Friday 22 November 2013

22/11/2013 - IT'S BROAD AS IT IS NOBLE

            It's broad as it is noble and it could do so much more to ingratiate itself to the paper munching Montgomery's of this aquiline port. They never have sex with me or my family and I take that as a grove of compliments. The warden has the only right to thank me for trying anything external to my inhabited locus. I would like to return the favour to you for all the times you shovelled your twitching fingernails into my admittedly bland beard. I'll be in tomorrow, hearkening the duck storm to throw down on hooded Africa. She has no weak bones in her sandy bodkin.
            Our profiles are live on the air and garbed in pink frilly fortifications, the healthy kind that drag you down beneath the surface of your navel and teach you the importance of authoritative action and, sometimes, direction too. It's good to know these women run away and scream with their bagpipes on tour buses. My time-travelling name is dainty and often parked around tight corners just to see if the letters can squeeze and live twice within the same cluster of minutes. It's not entirely weird but it's entirely clandestine either, it's raided and robbed of all official standing in relation to metrical intrigue.

O, sorrowful tart of relentless grief! Now you get FYI dentures as donated by your paddle-spanked grandfather! Regret! Woe! Pest Control! It's just the worst!

            Anything is better than this spoken knavery and its brutalised cartilage. The arc reactor is fresh out of orgasmic flame retardant so you're the one to go down to the shop. Make sure you avoid getting elected whilst you're down there. I'd much rather not have a repeat of my recurring nightmares. Ta. Gawd. Lordy, please let him drop five stone on the way to the high street. I promise I won't make crucial missives about pretzel cleaning anymore. This is the very sound of deerstalking through bushels of comely laughter. It builds and it builds and, after so much building, it dries my melancholy down to a thin grain of pea soup. It aches at the sight of it, it gives you the long stares whilst ascending medium-sized staircases without a care in the world.

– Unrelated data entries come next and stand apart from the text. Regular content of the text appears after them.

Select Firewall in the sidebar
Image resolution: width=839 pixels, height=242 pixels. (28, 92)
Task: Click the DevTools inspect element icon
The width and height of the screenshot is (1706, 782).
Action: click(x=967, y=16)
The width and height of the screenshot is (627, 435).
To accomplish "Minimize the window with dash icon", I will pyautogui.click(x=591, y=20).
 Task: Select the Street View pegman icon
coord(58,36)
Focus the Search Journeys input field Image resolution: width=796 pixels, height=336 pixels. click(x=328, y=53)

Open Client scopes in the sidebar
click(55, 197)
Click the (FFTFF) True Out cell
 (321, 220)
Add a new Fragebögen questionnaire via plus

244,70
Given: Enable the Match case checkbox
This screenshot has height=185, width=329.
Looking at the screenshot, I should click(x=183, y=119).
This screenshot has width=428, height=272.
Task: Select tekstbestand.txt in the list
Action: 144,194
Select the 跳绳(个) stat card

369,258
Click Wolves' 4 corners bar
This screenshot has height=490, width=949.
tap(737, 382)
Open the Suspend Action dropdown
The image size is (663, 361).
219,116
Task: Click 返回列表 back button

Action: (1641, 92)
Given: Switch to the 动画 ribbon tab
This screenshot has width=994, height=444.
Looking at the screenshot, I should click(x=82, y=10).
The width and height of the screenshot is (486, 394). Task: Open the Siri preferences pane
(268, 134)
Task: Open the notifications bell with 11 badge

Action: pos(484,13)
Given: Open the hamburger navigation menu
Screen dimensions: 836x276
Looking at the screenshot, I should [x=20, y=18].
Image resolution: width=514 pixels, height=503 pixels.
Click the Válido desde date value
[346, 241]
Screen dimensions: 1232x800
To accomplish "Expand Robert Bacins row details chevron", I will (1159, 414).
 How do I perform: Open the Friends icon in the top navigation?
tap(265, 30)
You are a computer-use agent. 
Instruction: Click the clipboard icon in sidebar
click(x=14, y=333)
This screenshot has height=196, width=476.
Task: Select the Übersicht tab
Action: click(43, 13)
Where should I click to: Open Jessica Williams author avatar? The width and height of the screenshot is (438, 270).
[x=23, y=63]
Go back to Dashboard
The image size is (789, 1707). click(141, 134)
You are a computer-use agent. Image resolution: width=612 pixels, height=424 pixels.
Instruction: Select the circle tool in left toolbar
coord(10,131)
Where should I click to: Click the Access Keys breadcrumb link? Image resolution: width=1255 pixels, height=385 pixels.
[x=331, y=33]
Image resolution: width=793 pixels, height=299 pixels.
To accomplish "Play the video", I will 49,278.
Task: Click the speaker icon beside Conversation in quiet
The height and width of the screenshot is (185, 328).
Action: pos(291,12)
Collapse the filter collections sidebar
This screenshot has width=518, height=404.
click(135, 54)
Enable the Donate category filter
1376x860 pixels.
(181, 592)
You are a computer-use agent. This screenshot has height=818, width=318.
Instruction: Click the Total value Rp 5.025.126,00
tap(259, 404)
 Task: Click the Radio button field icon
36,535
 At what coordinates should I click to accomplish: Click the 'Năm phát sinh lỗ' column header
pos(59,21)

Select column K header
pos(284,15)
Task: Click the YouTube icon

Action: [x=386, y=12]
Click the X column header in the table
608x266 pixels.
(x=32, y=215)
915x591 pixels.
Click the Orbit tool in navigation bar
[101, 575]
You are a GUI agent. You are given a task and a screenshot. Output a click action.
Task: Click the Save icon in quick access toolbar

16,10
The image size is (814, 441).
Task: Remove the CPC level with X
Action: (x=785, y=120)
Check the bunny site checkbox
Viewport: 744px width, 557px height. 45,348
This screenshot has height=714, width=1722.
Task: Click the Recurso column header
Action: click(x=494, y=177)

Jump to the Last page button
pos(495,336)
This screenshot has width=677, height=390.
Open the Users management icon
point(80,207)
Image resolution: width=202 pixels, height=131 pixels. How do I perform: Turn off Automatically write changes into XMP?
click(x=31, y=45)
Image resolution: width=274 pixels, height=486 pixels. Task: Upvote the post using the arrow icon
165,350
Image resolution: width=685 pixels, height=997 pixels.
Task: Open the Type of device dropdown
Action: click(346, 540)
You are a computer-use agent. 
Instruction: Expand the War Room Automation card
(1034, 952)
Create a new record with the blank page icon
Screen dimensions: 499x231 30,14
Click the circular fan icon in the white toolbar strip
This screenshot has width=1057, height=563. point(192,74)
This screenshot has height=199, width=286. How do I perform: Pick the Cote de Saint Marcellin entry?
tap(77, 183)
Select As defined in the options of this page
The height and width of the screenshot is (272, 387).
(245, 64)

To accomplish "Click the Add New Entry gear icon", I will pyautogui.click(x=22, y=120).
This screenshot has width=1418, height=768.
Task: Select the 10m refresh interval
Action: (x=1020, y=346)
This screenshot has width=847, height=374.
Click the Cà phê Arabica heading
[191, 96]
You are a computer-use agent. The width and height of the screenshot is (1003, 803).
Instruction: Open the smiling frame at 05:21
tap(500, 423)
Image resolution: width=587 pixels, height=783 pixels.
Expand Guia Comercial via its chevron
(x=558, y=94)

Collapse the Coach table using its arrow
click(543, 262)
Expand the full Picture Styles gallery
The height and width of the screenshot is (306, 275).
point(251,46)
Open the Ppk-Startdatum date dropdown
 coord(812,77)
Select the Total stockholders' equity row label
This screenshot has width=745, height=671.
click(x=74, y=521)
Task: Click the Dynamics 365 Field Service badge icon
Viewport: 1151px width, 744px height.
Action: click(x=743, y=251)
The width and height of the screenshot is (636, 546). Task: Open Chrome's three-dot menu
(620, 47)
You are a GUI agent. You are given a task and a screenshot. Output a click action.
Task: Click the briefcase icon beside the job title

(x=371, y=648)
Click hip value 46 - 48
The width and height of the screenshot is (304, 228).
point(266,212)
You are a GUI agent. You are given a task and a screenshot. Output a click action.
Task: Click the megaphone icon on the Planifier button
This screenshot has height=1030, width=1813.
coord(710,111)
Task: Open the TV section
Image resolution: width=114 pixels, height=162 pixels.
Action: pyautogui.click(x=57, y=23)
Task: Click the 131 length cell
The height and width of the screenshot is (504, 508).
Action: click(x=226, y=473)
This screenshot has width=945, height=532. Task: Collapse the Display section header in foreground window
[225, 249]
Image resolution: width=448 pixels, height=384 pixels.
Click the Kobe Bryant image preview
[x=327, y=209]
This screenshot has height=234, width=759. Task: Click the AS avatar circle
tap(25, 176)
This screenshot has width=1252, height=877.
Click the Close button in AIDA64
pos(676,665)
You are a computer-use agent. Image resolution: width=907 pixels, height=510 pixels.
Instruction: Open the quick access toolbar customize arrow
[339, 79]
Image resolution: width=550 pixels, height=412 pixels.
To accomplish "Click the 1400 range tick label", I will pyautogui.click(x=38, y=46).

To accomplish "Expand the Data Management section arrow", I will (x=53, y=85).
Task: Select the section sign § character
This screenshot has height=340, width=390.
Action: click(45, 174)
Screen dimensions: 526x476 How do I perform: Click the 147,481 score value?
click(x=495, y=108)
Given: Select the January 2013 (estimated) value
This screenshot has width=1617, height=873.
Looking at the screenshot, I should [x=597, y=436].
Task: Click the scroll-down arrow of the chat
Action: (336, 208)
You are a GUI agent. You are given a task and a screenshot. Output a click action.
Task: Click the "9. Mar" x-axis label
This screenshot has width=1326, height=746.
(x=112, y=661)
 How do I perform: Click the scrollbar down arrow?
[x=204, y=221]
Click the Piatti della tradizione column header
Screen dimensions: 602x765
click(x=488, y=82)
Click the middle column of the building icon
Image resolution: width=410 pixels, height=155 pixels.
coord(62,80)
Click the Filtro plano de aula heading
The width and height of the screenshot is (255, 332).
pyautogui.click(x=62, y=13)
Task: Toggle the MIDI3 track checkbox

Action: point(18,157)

            For once in my thumping life of thumping aptitude, I just want to say that Christmas is coming and should be drunk with meat straight from the captive quail. Do this while the going is tough and you might even get a recommendation from the bookstore clerk herself, the one with the guidance beam to your lefty bleeding heart. It could keep you together but I'm not going to just watch you read off tick marks from a grocery list. In the UK, we call them shopping lists because we're practical that way, we generalise our food because its going in and all deserves to be listed together. It wouldn't be so good to let me go on with this Union Jack jacket, not while home has a harp in its butt.